Brake Pad Hardness

Brake Pad Hardness

Brake pad hardness Is an expression usually applied to describe the friction material durability. It is generally perceived that a HARD BRAKE PAD is one that is more suitable for race conditions.


This however is an expression more than a real hardness change especially because in modern day brake pad manufacture pads are not made harder to prolong life or to gain performance.


Brake pad hardness has been used as this general terms because there has been no standard way in which brake pad manufacturers could describe their different products. It is true however that some brake pads are physically harder than others and when measuring the surface hardness in real terms there is a vast range of hardness across the world wide range of brake pads.


Performance and race type brakes, generally referred to as hard usually contain a large proportion of steel fibers and these can be abrasive and very damaging to the brake rotor. It is this meaning for the term brake pad hardness that disc or rotor manufacturers refer to when grouping brake pad hardness. Rotor manufacturers are trying to say that hard or very abrasive pads may damage their rotors and are not normally recommended for street driving.

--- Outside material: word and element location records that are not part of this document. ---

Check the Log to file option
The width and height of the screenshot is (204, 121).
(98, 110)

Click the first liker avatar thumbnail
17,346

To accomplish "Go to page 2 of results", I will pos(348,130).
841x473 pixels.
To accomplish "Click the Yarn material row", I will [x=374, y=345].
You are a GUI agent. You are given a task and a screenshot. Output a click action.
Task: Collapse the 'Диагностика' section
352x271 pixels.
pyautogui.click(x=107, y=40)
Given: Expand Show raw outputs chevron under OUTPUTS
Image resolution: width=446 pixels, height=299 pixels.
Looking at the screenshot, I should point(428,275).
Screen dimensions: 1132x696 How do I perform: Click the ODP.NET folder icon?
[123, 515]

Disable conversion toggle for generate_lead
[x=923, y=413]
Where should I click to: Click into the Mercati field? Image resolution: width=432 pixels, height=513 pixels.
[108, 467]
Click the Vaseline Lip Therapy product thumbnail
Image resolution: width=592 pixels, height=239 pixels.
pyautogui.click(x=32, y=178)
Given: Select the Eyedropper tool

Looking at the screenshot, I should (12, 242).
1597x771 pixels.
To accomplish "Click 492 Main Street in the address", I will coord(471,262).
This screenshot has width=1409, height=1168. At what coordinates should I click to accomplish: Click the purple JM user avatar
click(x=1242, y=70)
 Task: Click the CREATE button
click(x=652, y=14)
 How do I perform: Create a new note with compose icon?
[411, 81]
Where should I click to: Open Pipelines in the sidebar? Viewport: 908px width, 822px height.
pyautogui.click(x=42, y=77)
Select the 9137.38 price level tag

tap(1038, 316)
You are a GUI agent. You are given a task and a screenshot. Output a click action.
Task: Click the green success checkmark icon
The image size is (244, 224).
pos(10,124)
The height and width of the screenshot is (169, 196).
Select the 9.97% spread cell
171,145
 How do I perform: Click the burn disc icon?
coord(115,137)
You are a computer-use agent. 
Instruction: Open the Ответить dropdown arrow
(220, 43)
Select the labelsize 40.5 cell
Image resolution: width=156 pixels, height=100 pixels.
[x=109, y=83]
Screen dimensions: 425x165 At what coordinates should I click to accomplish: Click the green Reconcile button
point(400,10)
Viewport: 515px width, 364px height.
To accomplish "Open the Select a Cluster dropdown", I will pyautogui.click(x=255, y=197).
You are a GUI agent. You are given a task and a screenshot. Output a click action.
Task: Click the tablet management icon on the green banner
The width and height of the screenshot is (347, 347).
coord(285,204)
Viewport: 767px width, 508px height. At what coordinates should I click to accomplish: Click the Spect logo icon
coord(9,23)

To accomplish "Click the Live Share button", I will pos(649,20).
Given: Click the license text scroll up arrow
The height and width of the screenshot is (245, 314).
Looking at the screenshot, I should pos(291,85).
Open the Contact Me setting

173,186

However some manufacturers have managed to produce sport and race brake pads that do not use, or use very little steel fibre and are not mechanically hard at all. These are the families of Aramid fiber based brake pads using modern day fibers such as Dupont Kevlar or Twaron. Kevlar of course is six times as strong as steel when used in a matrix form and is far less abrasive than steel fibers so it is an excellent, although expensive, binding fiber that can be used to replace steel fiber.


The basic properties of a sport or race brake pad need to be its higher friction level, plus its ability to handle higher temperatures of sport and race braking plus its wear life ability. If all of these can be achieved without the need for brake pad hardness to be a mechanical hardness then you have a perfect situation.


It is becoming more and more accepted that NAO or non asbestos organic pads made with Aramid fibers are far less abrasive on brake discs and most aftermarket brake discs or rotors work well with them.


So if you are looking for a harder brake pad and by that you mean you want a sport or race pad that grips well and can handle heat plus lasts well enough in track driving then an Aramid fiber, Kevlar or similar brake pad base would be the right choice.